The joke relies on the fact that panel 1 is ultra clean, Panel 2 has some slight, barely visible artifacting, Panel 3 is a screenshot, and panel 4 has a watermark, and is cropped as well
But if you visit the xkcd website, that comic has been rescaled, so that the first panel is jagged, with antialiasing artifacts, and it no longer is qualitatively different from the second panel. Oh Irony!
That’s why I mentioned specifically things which are updated through changes in technology.
I’m unsure if say, a special compact disc which were to survive intact and readable for 1000 years could be figured out on its own, but if we can maintain instructions on HOW they work, and keep that updated to the newest technologies and the newest languages, then a person who wanted to would be able to read it.
The key is maintaining and unbroken line of key information, and there’s nothing in the past we can look to to see if it’s feasible since it’s all new to us. Physical books were, and are pretty much, still a specialized thing, but these days just about anyone who wanted to could take old information and upgrade it to newer storage mediums. It’s just a matter of keeping the chain going.
Physical books are a whole lot easier to keep going in an unbroken chain. Any literate person can sit down and physically copy it out. Your wax or clay tablet becomes someone else’s papyrus scroll, becomes yet a later person’s vellum folio, becomes a pulp mass-market paperback and can go right back to being inscribed in wax or chiselled into stone if need be.
Even then there is so much that has been lost - mainly because no one saw fit to keep it.
And so much that we can’t read because we either don’t understand the alphabet or the language or both.
The same will apply to digital info if not more so since it is now trivially easy to produce and record information. Which means that most of it is not considered worth keeping.
How many photos for example never get printed out? How many of the ones that aren’t will ever be looked at by anyone - including the people who took them?
Keeping an unbroken line of information is a nice idea and certainly worth striving for - so far the indications are not good that it will be possible.
For an interesting if rather chilling discussion of some of the difficulties and how one might get around them in a very specialised field:
By the way the last one contains a wonderful bit of sci-fi geekery. Written in 1984, it suggests that at some point:
…messages vitally important to the race, affecting its survival, will be transmissible by microsurgical intervention with the human molecular blueprint…
The author adds: the technology required for this form of temporal communication is far from available as yet. Therefore, in what follows, this theoretical possibility will not be further considered.
I saw a documentary in the 80’s or 90’s that covered the same thing and they thought the biggest issue was how to communicate “DANGER!” without it also looking like “HEY! DIG HERE!” to any future civilizations.
Well if youre talking about maintaining information as in specifically reference and technical information. Like as in a sort of encyclopedic summation of the state of the best understanding we have of certain things. Then OK.
But in the scheme of preserving media, a deep swath of the detail on any given topic, raw data, Etc. Preserving that requires an actual archival approach to preservation.
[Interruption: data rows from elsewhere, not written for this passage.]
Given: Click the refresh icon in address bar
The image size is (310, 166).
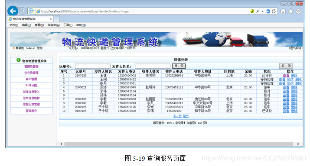Looking at the screenshot, I should point(274,11).
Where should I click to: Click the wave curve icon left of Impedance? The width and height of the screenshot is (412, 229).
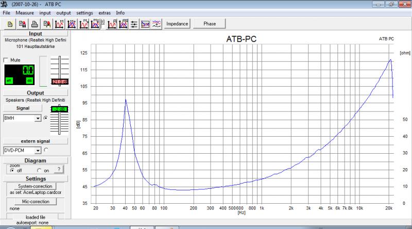click(157, 24)
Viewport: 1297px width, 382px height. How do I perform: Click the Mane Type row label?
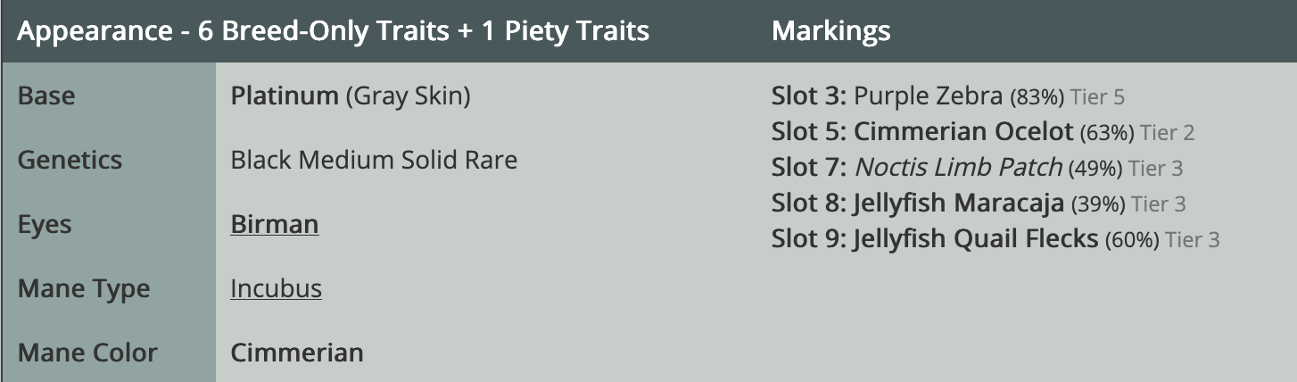pyautogui.click(x=83, y=288)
It’s gotta get moved to that new better storage format. And a lot of that stuff is already gone. Sure something durable like an Atari cartridge, you could technically make something to read it. If all the Atari’s were gone. But things like floppies, tape, even hard-drives and old school platter storage often become unreadable pretty fast.
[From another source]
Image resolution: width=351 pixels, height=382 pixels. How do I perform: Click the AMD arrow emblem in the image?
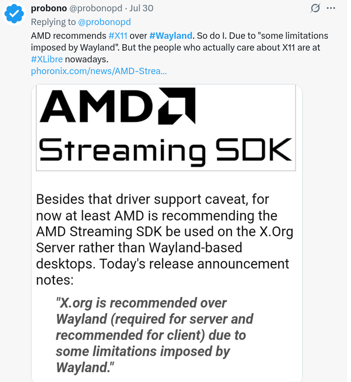tap(176, 106)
I mean there are TV shows, sometimes major ones. That are just lost. Not because no-one attempted to save them. But because they were only stored on tape. And those tapes have just become blank over time. It’s not as if everything we know and all of our culture will simply evaporate over time. But it’s not exactly going to be as clear and easy to get at in the far future as people often assume. You won’t neccisarily be able to just pull up that information and read it easily.
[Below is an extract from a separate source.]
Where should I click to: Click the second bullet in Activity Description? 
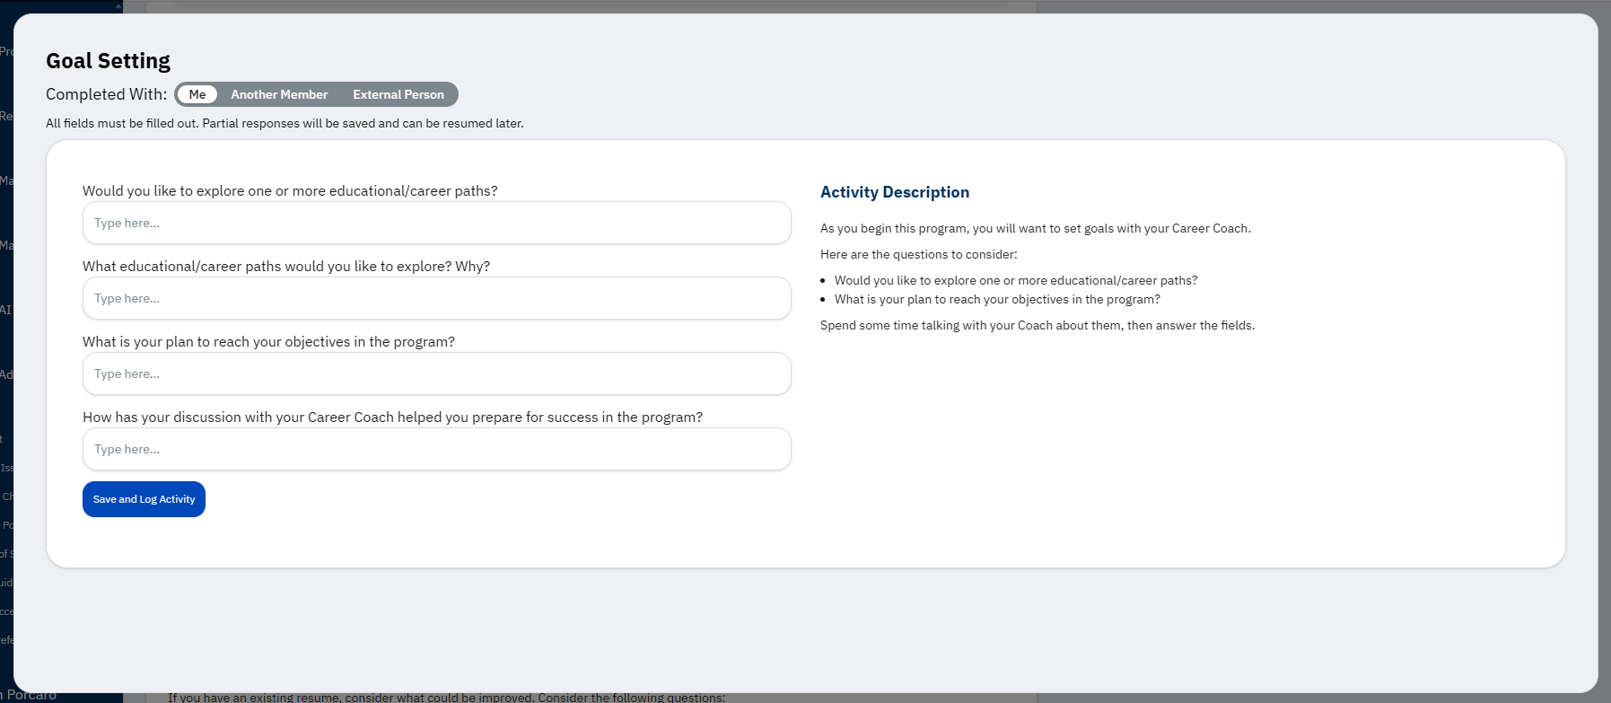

Yeah, for sure most information saved digitally right now will be lost. What I’m hoping for is a dedicated effort to continually carry forward and reliably archive certain vital things.
It’s also my hope that as technology progresses this process will only become easier to do and allow more info to be stored. (Assuming advances that I can’t imagine in the present.)
I’m not of the mind that because we have saved stuff digitally now, it will all be retrievable in the future. Like you said, even hard copies such as CDs are going to be unreliable in a short time.